[Stored items]
►

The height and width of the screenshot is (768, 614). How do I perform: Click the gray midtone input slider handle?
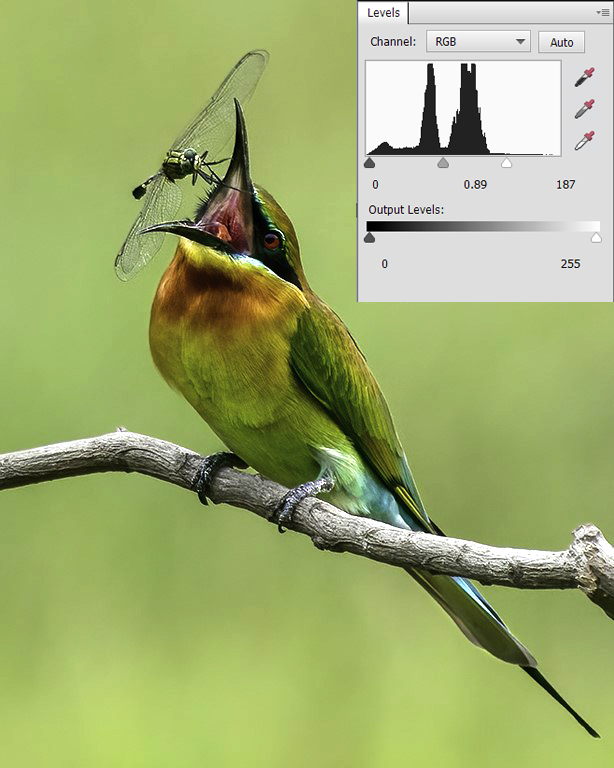click(443, 162)
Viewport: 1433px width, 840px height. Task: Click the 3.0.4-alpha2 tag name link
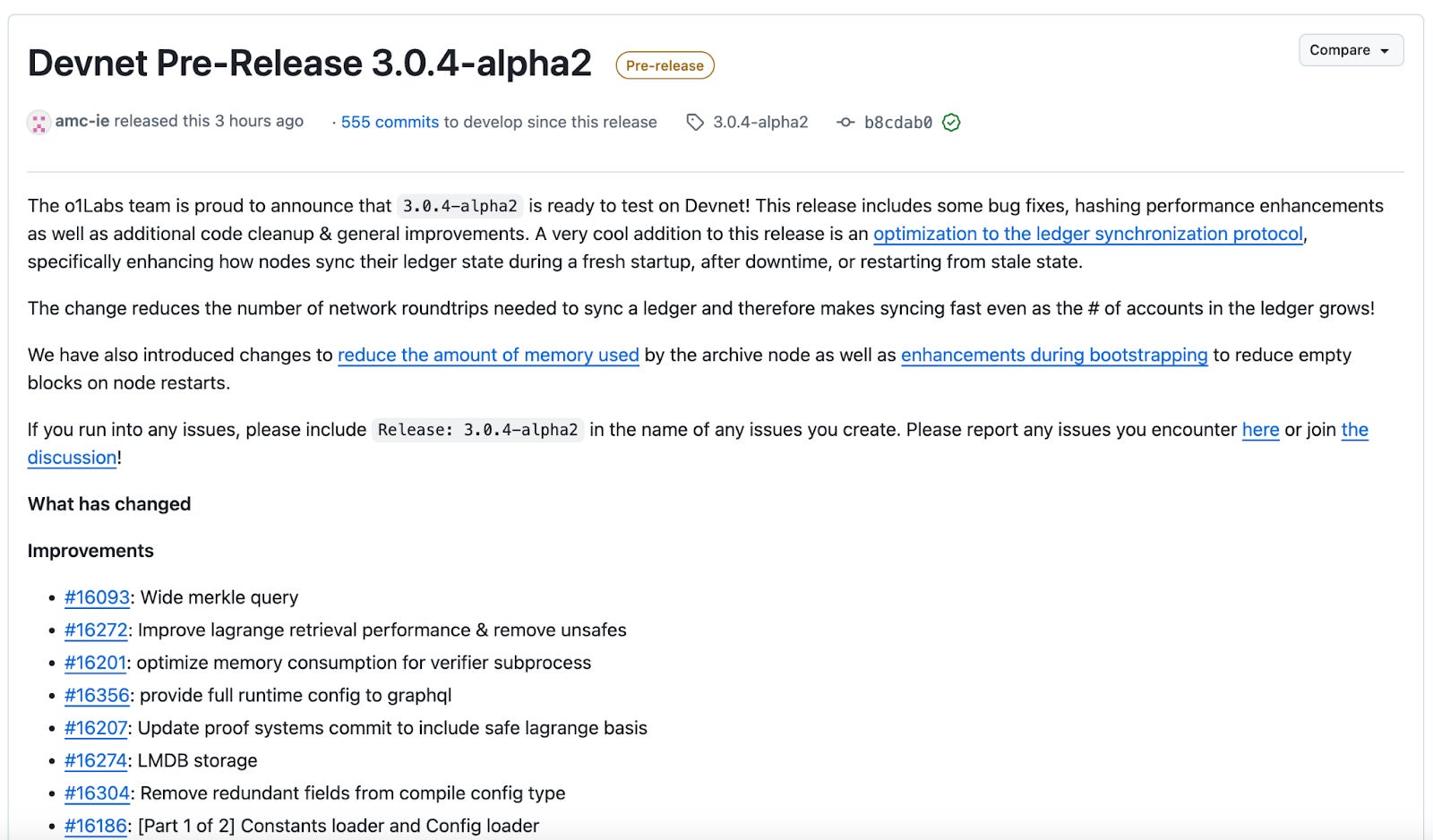760,123
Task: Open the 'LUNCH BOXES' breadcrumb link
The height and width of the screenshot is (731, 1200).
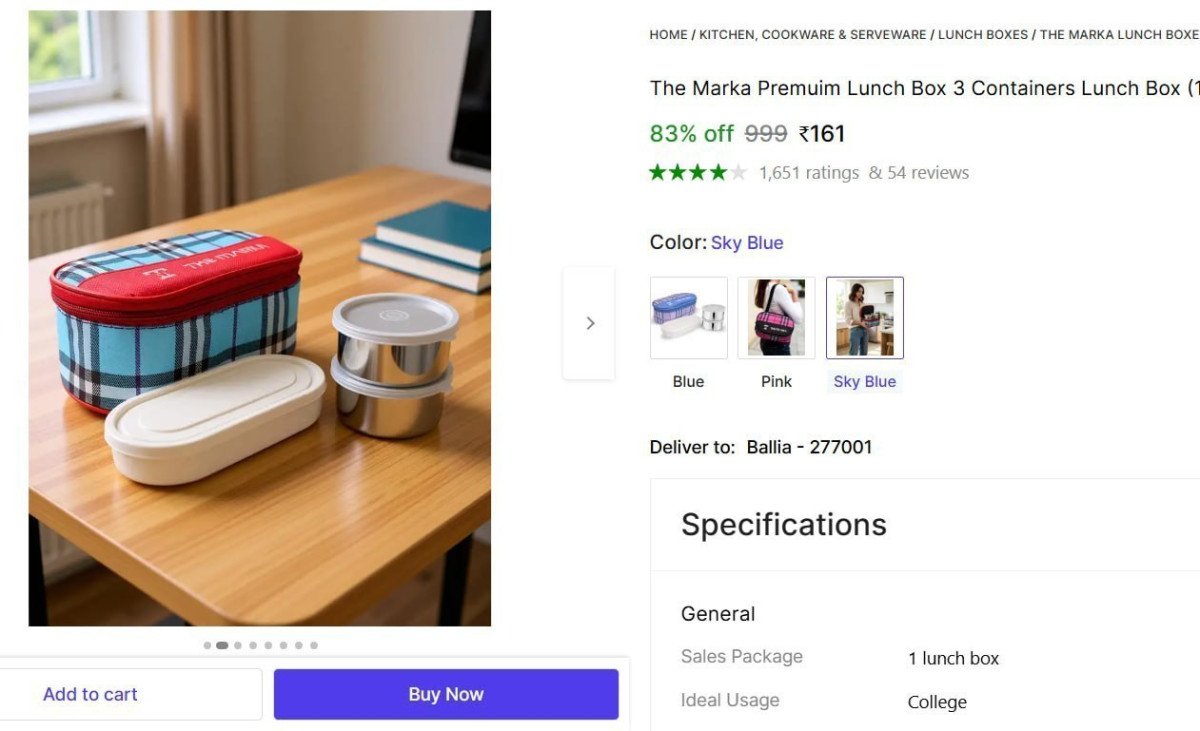Action: click(x=983, y=34)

◄

-- WHAT TO WORK ON --
Exclude the pictures, and output exactly the lines from the one with "Task: Open the 'LUNCH BOXES' breadcrumb link" through the last line of the records, both included.

-- EXERCISE OUTPUT --
Task: Open the 'LUNCH BOXES' breadcrumb link
The height and width of the screenshot is (731, 1200).
Action: click(x=983, y=34)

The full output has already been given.